Pour savoir, si les Australiens s’investissent plus que les Français, laissons parler les chiffres officiels. D’après l’institut majeur du mouvement bénévole en Australie, 6,1 millions de la population australienne aurait endossé le statut de bénévole dans l’année (2010). En France, les chiffres de France Bénévolat font état de 12,7 millions de bénévoles au cours de l’année 2014. Ces statistiques brutes, qui à priori donnent l’avantage aux Français, sont pourtant faussées par la population près de trois fois plus importante de ceux-ci.2 De manière plus comparable, on estime alors que le bénévolat s’élève à près de 25,8% de la population du côté australien contre 19,7% du côté français, soit une différence de près de 3,9 millions de bénévoles pour une population identique.
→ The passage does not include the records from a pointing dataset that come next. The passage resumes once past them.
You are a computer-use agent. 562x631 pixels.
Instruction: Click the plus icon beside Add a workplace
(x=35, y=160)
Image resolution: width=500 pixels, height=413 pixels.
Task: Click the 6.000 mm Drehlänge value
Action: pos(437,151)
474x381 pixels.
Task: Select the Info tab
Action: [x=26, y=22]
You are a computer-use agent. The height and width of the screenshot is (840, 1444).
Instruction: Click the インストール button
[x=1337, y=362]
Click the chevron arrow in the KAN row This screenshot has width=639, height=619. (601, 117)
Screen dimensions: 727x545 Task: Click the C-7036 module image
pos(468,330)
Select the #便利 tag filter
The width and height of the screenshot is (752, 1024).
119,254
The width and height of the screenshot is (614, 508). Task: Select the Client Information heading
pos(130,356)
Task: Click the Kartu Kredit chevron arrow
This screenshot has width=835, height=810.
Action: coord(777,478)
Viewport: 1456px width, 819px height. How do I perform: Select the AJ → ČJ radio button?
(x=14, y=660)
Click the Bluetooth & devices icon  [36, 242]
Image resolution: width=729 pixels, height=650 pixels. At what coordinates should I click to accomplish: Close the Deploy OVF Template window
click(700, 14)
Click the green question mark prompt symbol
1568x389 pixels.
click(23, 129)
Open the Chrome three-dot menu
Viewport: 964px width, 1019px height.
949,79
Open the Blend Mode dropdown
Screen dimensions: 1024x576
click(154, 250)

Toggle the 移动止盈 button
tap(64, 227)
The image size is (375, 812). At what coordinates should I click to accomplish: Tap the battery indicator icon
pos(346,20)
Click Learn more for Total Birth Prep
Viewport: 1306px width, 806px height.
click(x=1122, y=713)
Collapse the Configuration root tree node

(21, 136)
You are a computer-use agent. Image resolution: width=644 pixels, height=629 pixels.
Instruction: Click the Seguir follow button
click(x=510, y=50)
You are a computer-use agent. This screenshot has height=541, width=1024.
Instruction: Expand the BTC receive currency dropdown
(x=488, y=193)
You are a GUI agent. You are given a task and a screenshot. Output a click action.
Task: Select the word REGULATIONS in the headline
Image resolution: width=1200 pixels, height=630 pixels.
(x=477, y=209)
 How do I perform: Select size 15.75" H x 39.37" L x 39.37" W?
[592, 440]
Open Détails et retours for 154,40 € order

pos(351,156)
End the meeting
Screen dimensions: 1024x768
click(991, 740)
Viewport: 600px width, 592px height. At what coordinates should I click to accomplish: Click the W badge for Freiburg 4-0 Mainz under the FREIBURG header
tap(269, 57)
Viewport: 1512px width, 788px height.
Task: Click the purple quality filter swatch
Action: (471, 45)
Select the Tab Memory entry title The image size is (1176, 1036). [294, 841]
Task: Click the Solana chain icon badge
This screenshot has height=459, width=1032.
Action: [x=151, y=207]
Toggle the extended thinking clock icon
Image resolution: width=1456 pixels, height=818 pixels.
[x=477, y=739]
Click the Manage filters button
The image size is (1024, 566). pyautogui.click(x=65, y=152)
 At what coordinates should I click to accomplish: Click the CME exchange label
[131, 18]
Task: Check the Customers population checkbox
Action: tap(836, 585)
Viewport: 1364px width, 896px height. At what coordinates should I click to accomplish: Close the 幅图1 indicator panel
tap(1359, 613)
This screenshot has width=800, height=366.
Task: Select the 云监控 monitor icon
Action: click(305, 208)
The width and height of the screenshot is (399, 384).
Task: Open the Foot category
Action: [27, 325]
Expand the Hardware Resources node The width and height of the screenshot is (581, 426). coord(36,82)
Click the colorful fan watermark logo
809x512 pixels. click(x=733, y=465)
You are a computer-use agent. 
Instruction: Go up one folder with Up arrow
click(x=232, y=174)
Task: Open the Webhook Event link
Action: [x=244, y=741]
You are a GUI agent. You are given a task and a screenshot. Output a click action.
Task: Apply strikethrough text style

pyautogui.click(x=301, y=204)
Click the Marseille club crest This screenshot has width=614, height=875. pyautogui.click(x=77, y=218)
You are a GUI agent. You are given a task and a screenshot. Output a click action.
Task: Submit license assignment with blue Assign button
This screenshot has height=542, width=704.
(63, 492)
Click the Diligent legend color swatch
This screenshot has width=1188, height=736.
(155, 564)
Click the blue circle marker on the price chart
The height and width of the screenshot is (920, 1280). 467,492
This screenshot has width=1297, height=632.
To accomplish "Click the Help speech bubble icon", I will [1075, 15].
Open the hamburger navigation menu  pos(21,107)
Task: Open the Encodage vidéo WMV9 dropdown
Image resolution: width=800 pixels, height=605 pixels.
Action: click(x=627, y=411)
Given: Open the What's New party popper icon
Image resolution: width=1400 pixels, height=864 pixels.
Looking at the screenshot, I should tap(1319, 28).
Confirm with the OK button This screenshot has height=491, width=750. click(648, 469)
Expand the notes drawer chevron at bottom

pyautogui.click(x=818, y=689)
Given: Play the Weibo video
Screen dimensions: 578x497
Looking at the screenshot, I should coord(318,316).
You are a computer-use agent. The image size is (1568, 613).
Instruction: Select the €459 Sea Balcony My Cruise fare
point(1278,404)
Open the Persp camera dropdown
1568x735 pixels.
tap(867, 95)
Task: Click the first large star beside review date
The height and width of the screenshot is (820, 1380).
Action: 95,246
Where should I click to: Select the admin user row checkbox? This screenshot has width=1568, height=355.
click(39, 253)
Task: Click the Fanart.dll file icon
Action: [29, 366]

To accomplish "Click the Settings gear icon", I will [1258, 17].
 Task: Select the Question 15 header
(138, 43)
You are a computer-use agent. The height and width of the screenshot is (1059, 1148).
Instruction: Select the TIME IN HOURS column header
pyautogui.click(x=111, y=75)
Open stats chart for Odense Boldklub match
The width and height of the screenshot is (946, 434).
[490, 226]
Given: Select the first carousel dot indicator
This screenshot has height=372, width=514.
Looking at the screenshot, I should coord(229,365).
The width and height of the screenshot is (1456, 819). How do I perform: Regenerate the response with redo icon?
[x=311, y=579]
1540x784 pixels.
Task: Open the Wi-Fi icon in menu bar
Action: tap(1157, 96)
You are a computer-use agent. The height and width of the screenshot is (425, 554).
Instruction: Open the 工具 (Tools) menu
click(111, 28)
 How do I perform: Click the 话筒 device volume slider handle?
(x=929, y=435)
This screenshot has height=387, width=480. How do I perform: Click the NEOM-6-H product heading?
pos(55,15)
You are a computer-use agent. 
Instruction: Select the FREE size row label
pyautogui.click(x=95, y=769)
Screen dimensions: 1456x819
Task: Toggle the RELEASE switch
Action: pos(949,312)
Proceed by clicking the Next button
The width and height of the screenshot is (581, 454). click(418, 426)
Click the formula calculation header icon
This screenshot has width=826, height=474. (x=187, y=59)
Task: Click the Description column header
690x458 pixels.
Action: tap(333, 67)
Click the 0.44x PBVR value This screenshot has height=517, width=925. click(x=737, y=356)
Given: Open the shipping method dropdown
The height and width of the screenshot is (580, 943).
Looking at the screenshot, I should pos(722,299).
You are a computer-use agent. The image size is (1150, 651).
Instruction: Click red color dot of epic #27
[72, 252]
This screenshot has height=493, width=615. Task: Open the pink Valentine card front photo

Le constat est sans appel, bien plus d’australiens s’investissent bénévolement. Le bénévolat contribuerait par ailleurs chaque année, à près de 200 milliards de dollars3 (soit 126 milliards d’euros) de l’économie australienne.
L’héritage britannique, une vision partagée
Quant aux interrogations liées à la culture et aux motifs, un premier élément de réponse nous est donné par Maud Simonet (2011), qui contredit la littérature australienne se targuant d’être unique dans le genre, en nous affirmant qu’il y a une culture particulière du bénévolat propre aux pays de l’ancien empire britannique. Elle admet, cependant que depuis leur rupture avec l’empire, les ex-pays colonisés4 ont alors indépendamment remodelé leur mode de fonctionnement et culture, notamment celui associé au bénévolat et créé leurs propres spécificités. Néanmoins, ils émergent tous d’un système qui fut commun. Simonet nous propose une piste en mettant en exergue le fait qu’à la différence de la France, ces pays ont une implication de l’Etat, qui remonte à la gérance britannique, qui est moindre dans nombre de domaine et qui appelle, à priori, à plus d’engagement et de citoyenneté de la part de la population.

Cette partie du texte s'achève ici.